Have used this site many times for my wife's pilot. Hope you can help with a 2010 odyssey I gave to my son. 3.5 engine. 97,000 miles. Doing a timing belt change on the Odyssey. Was running perfectly when I tore it down. Just preventative maintenance before he goes off to college in May. No problem getting it apart. Rotated cams and crank to TDC before removing belt, water pump, idler pulley etc. While installing the new Timing belt and ensuring I got the TDC marks lined up the rear bank camshaft jumped (felt like cam coming off a lobe ramp). It happened so quick I believe it only moved ~45 degrees ccw. Drivers has never moved (I believe).

Rotated rear most cam back into proper alignment. Ensured the alignment marks are set so all three (2 cams and crank) to TDC). Pulled all 6 plugs to make it easy to rotate. Once I was sure everything was aligned, I went to rotate the engine two revolutions. Before I got to ~25-35 degree of CW rotation at the camshafts it felt like I was hitting something hard/metal to metal and like it would not rotate further and I don't want to cause damage or force it. Bad things happen on a zero-clearance engine as I am sure you know.
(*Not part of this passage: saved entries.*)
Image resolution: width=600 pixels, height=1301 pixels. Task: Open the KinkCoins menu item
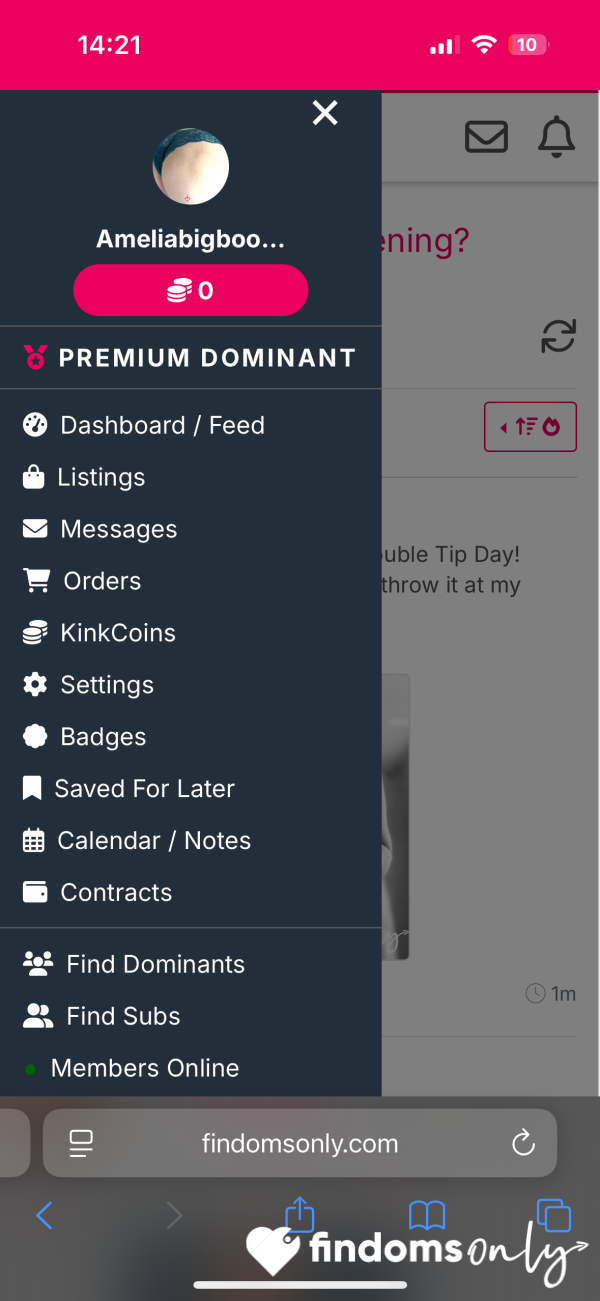pyautogui.click(x=99, y=633)
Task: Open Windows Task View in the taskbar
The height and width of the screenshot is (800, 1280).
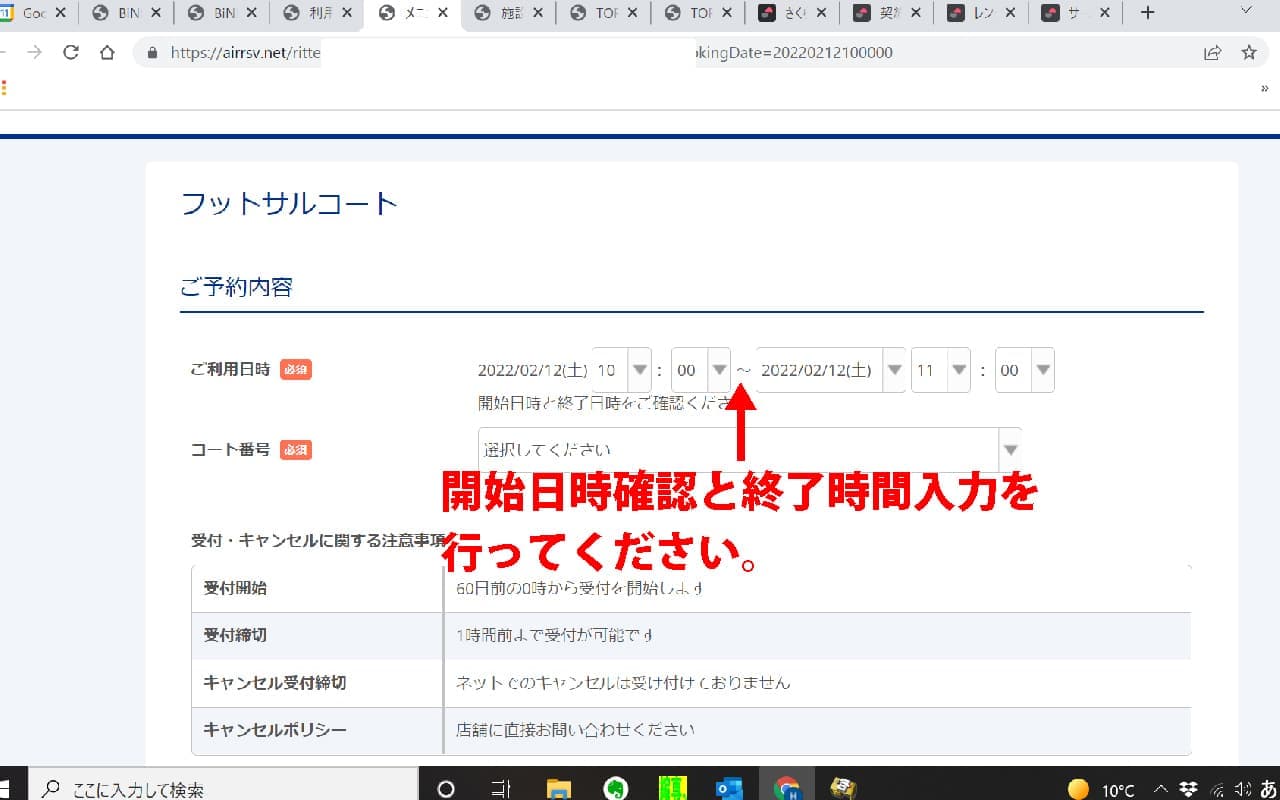Action: coord(502,789)
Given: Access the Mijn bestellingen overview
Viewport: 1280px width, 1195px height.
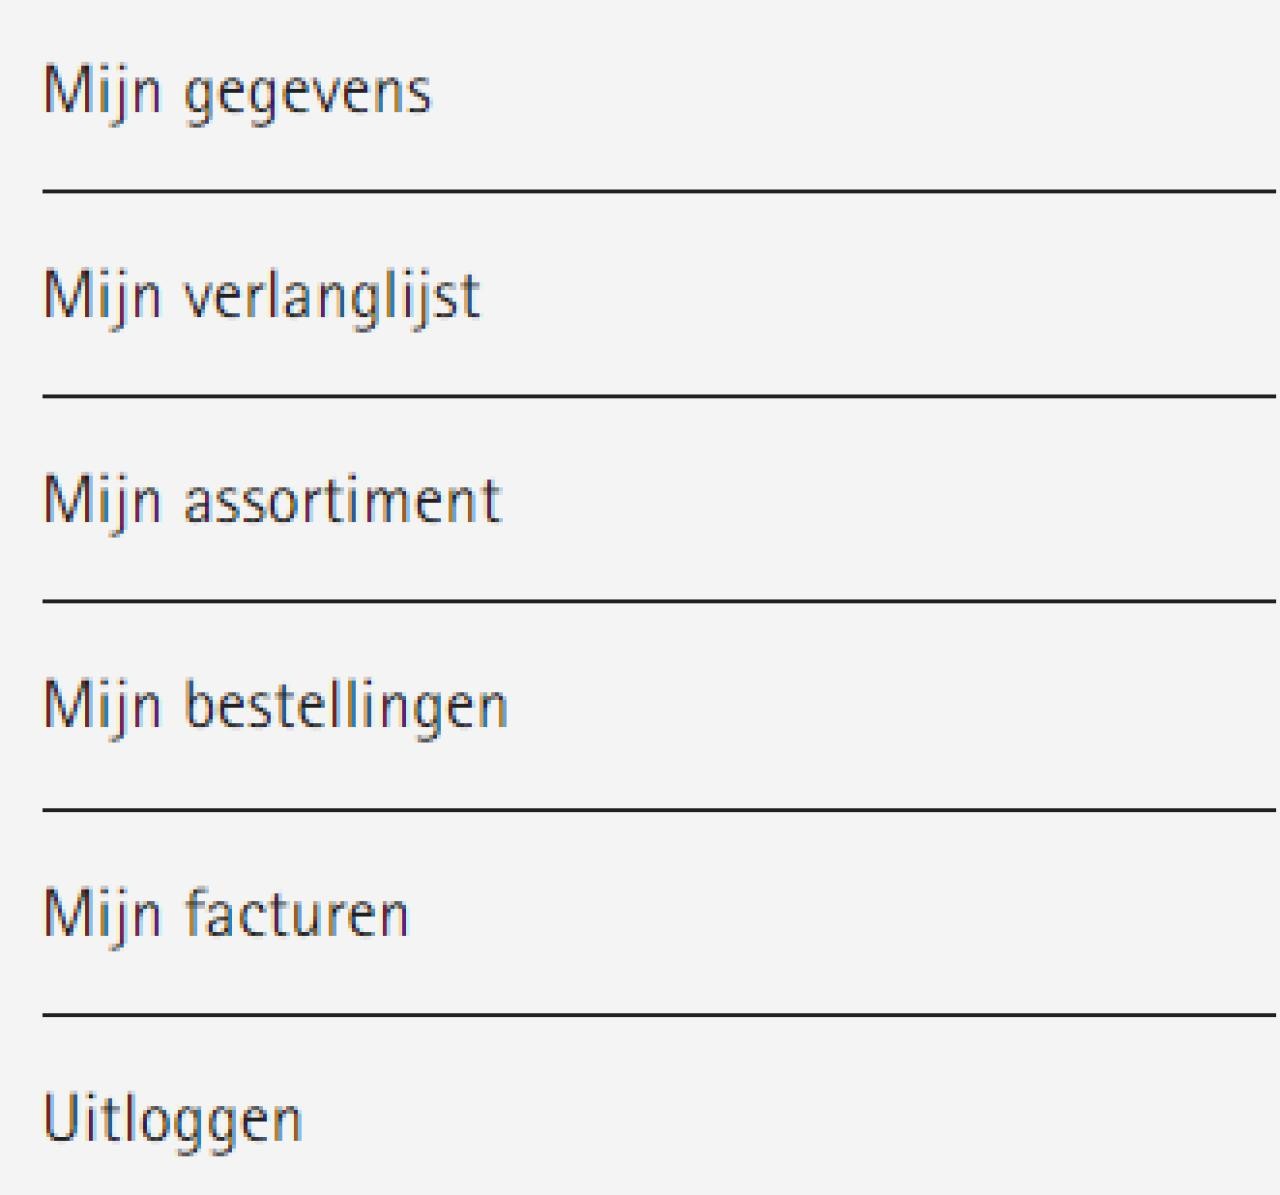Looking at the screenshot, I should coord(275,706).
Ps. Just read something that I found interesting. On one site a person mentioned that when he was set crank to TDC - The front cam points to #5, He had to rotate the crank ccw and bring the front cam around again and this time the cam lined up with #1 on the camshaft pulley. Could I have a crank that is 360 degrees out of sink or a cam that is same? How to remedy?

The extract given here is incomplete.